*** Begin section ***

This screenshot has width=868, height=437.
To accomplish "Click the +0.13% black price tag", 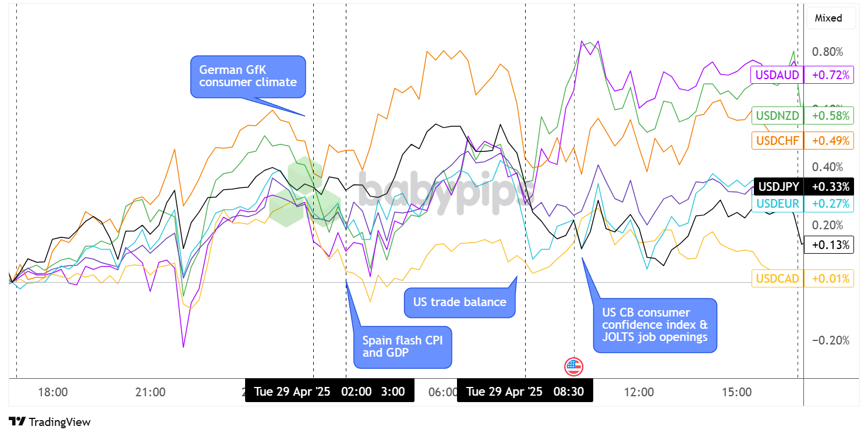I will 828,244.
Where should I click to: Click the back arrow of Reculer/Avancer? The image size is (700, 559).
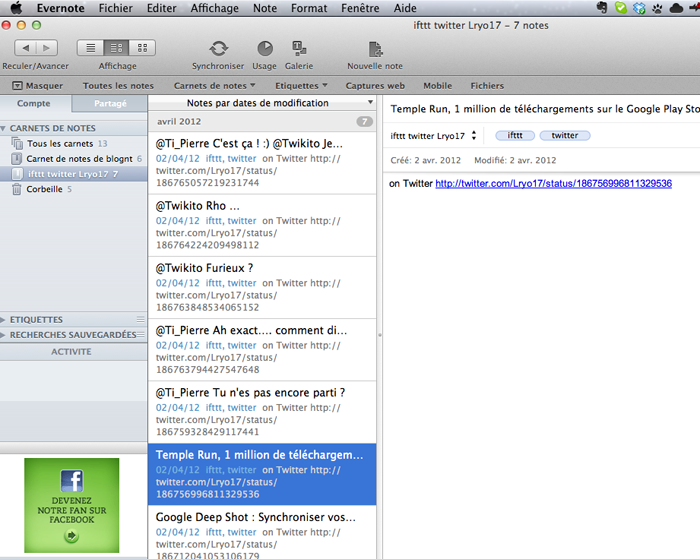[x=25, y=48]
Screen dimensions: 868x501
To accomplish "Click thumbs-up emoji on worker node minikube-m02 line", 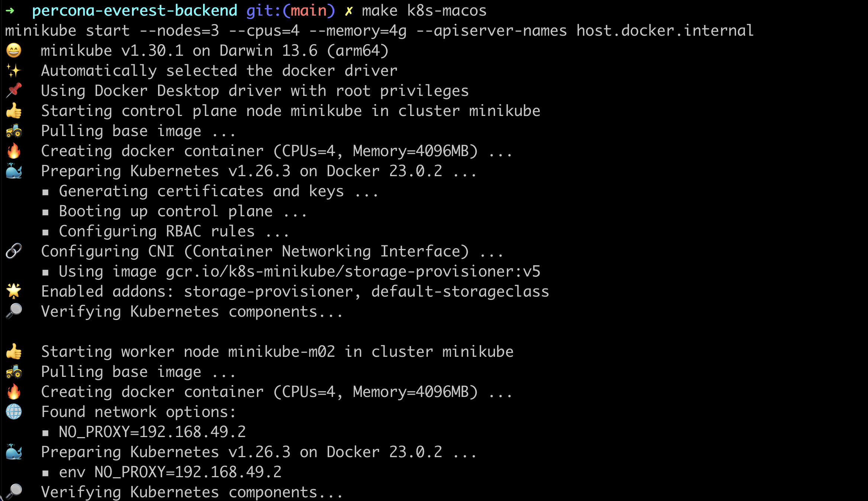I will tap(14, 352).
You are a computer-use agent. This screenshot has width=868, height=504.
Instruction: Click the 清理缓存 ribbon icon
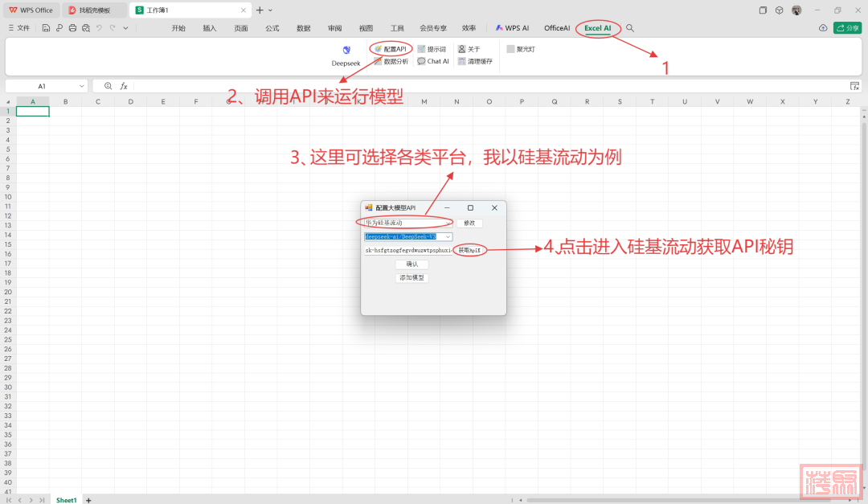pos(475,61)
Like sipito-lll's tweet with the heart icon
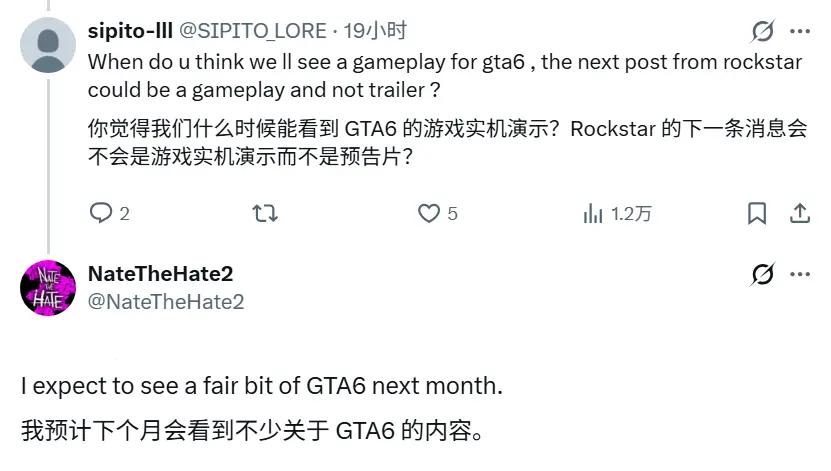This screenshot has width=831, height=471. pyautogui.click(x=429, y=213)
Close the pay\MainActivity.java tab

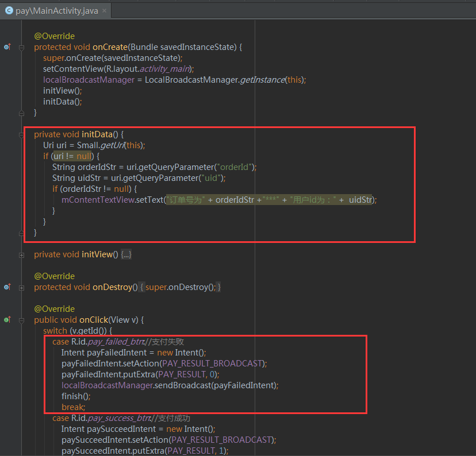(103, 11)
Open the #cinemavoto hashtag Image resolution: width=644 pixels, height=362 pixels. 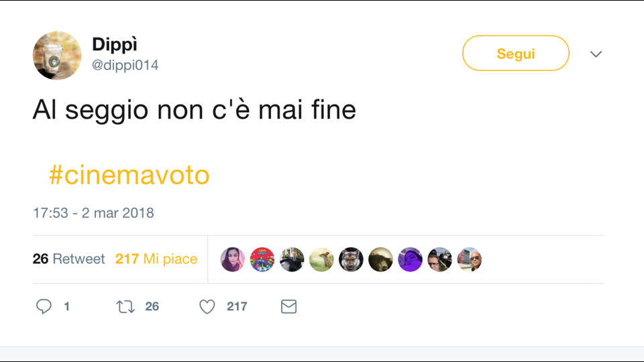129,175
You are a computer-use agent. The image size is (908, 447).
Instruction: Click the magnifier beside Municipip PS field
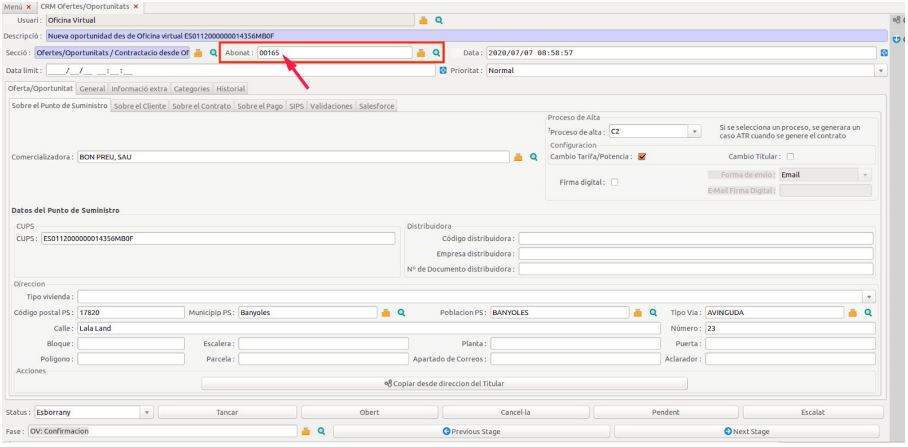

*** End section ***

In the entries above, locate every line with the word "agent" and copy it.

You are a computer-use agent. This screenshot has width=868, height=504.
You are a computer-use agent. The image size is (908, 447).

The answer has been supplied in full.